**TEXT BLOCK**:
════════════════════

When calling pmap, we wrap our inputs in a list. Each input is then referred to as ..1, ..2, ..3 and so on. The result is a list of concatenated values, shown below.

How to Control the Output of map Functions

You might have noticed that all the examples so far have returned lists as their output. However, it's possible to get map functions to return different types of vectors and dataframes instead.

Returning to the first example in this article, we can get a list of means using map. But we can also get a flat vector of means by using the map_dbl function.

map_dbl(values_list, ~ mean(., na.rm = TRUE))

The result of the code above: a vector of means, not a list.

Appending "_dbl" to our map function name enables this. There are a few other variants like this that work with map, map2, and pmap. Here is a list of them, and what they do:

"_dbl" returns a double vector
"_lgl" returns a logical (TRUE/FALSE) vector
"_int" returns an integer vector
"_chr" returns a character vector
"_raw" returns a raw vector
"_dfr" returns a tibble where each row is the result of a map operation
"_dfc" returns a tibble where each column is the result of a map operation

Using these function variants to return vectors and tibbles unlocks lots of possibilities. I often use map_dbl and map_chr inside other tidyverse functions like mutate to create new columns based on custom functions. I've also used map_dfr and map_dfc to replace long loops with only one or two lines of code. These are great functions, and they're without a doubt useful enough to learn and remember.

════════════════════

**SOURCE DATA**:
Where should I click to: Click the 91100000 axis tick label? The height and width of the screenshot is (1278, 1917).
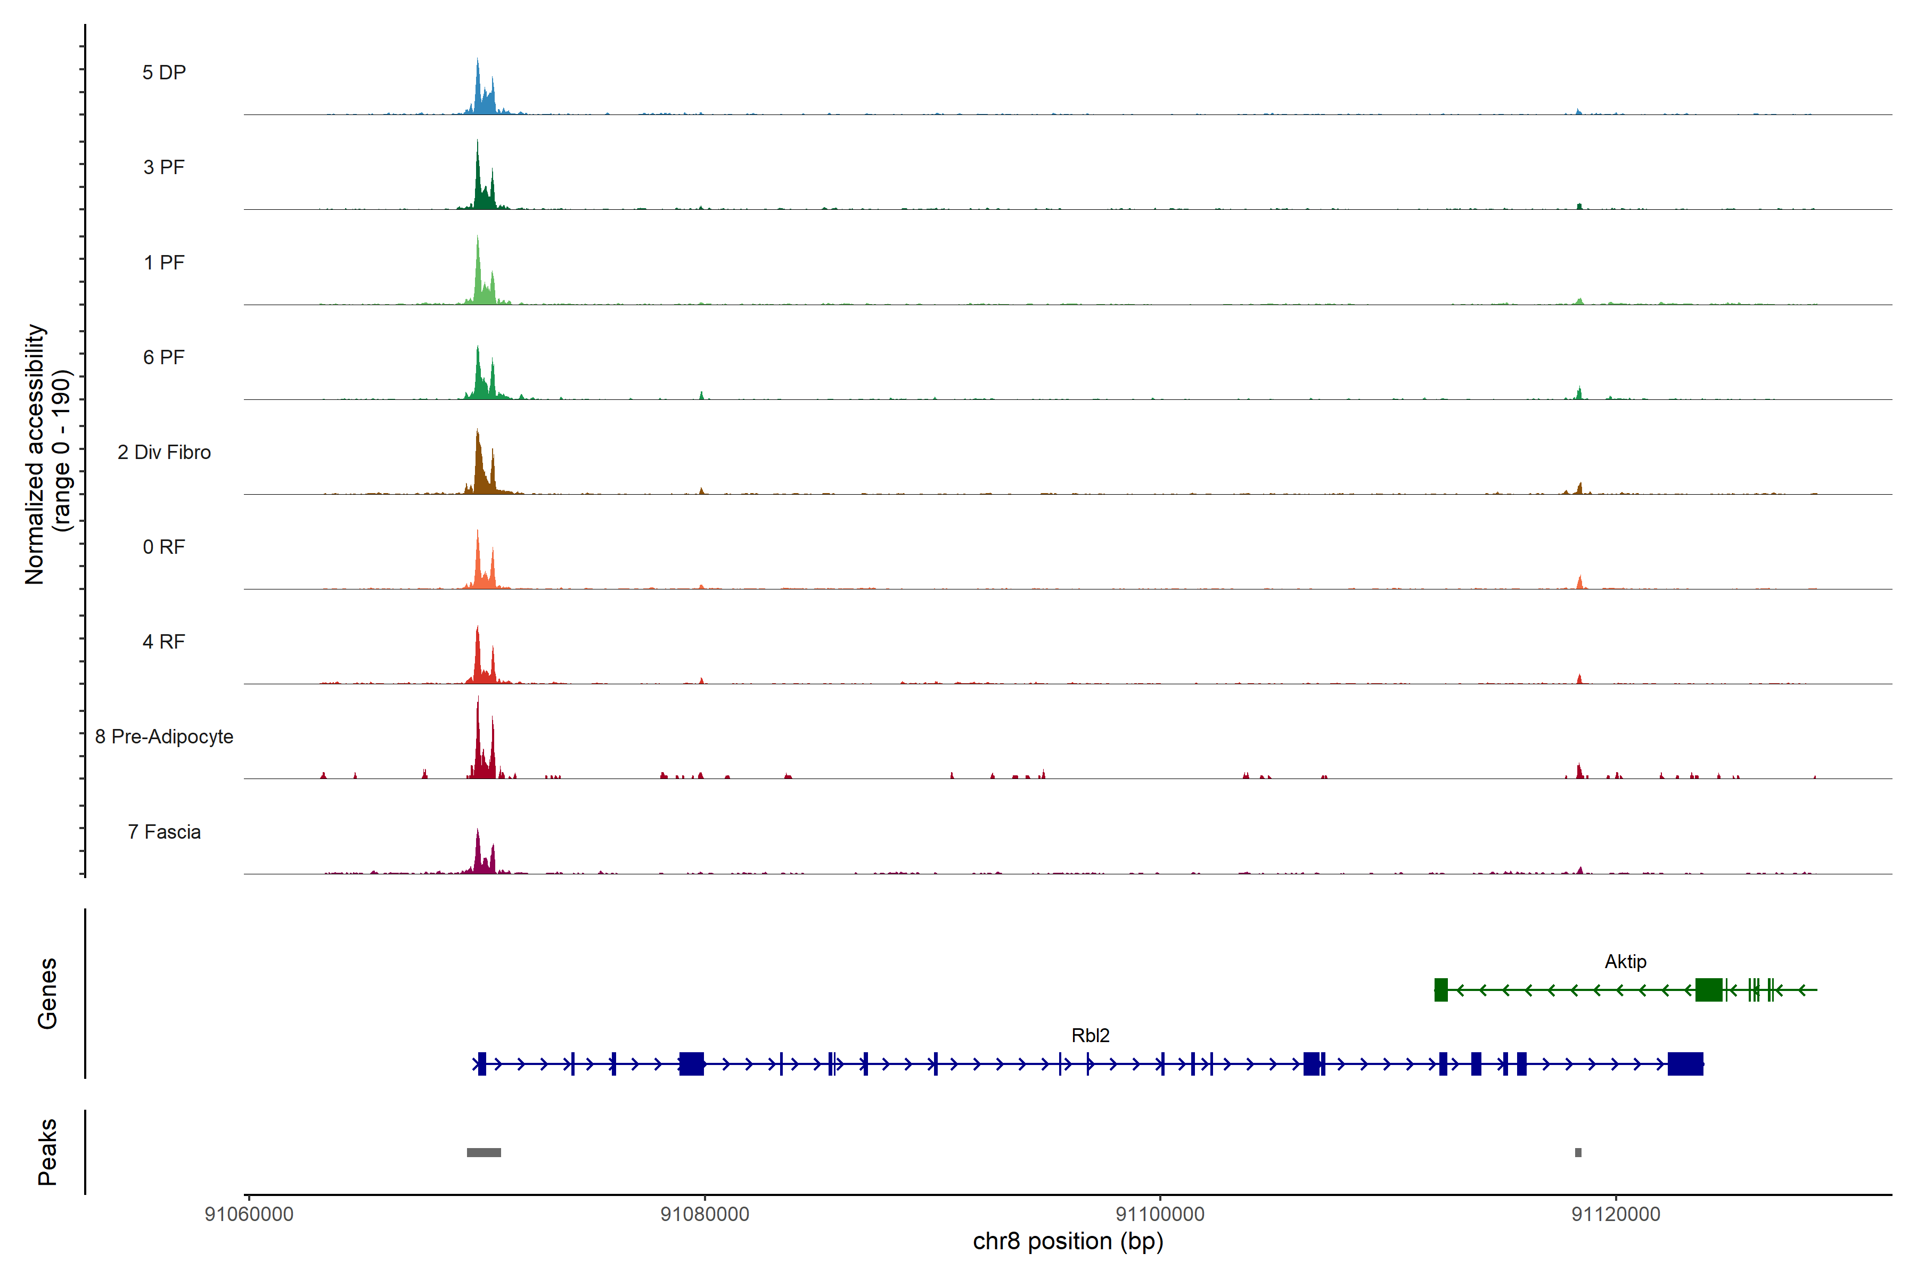1160,1214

════════════════════

**TASKS TO PERFORM**:
**A)** From the passage on map functions, list every suffix that can be appended to a map function name to change its output type.
**B)** According to the passage on map functions, how is each input referred to after the inputs to pmap are wrapped in a list?
**C)** Carry on writing the passage on map functions from its final sentence.

**RESULTS IN ORDER**:
**A)** "_dbl", "_lgl", "_int", "_chr", "_raw", "_dfr", "_dfc"

**B)** As ..1, ..2, ..3 and so on.

**C)**
Should You Use map Functions Instead of Base-R "apply" Functions?

As we've established, the purrr package provides a whole family of map functions that can do all sorts of things.

However, R also comes with a built-in family of mapping functions; the apply functions. These have the same functionality as purrr's basic map functions, with some variations in syntax and how they treat data types going in and out.

Although the base-R apply functions are widely used, I prefer the purrr map functions for a few reasons:

It's easier to understand exactly what type of data map functions will output. This isn't always the case with the base-R functions, which can sometimes behave unpredictably based on their input.
They're built to be compatible with other tidyverse packages, which is useful if they're already part of your workflow.
Purrr also includes more advanced mapping functions that the apply family can't match. Learning map enables you to pick these up more easily.

There are some times when you might prefer using apply. If you're developing a package and don't want to introduce extra dependencies, built-in functions are the best option. apply functions can also be faster than their map counterparts, so they can be worth using to repeat computationally expensive operations.

Regardless, the map functions are easier for newcomers to learn, which is why I focused on them here. Besides, once you know how to use map, apply functions will be much easier to understand too.

Learning map functions in R is a great way to extend your Data Science toolset. Mapping often saves space when compared to looping, without sacrificing readability. It also applies to many tasks and makes a great standard approach for efficiently repeating code. So now you know how to use map, try it out, and enjoy one of the most powerful tools in the tidyverse.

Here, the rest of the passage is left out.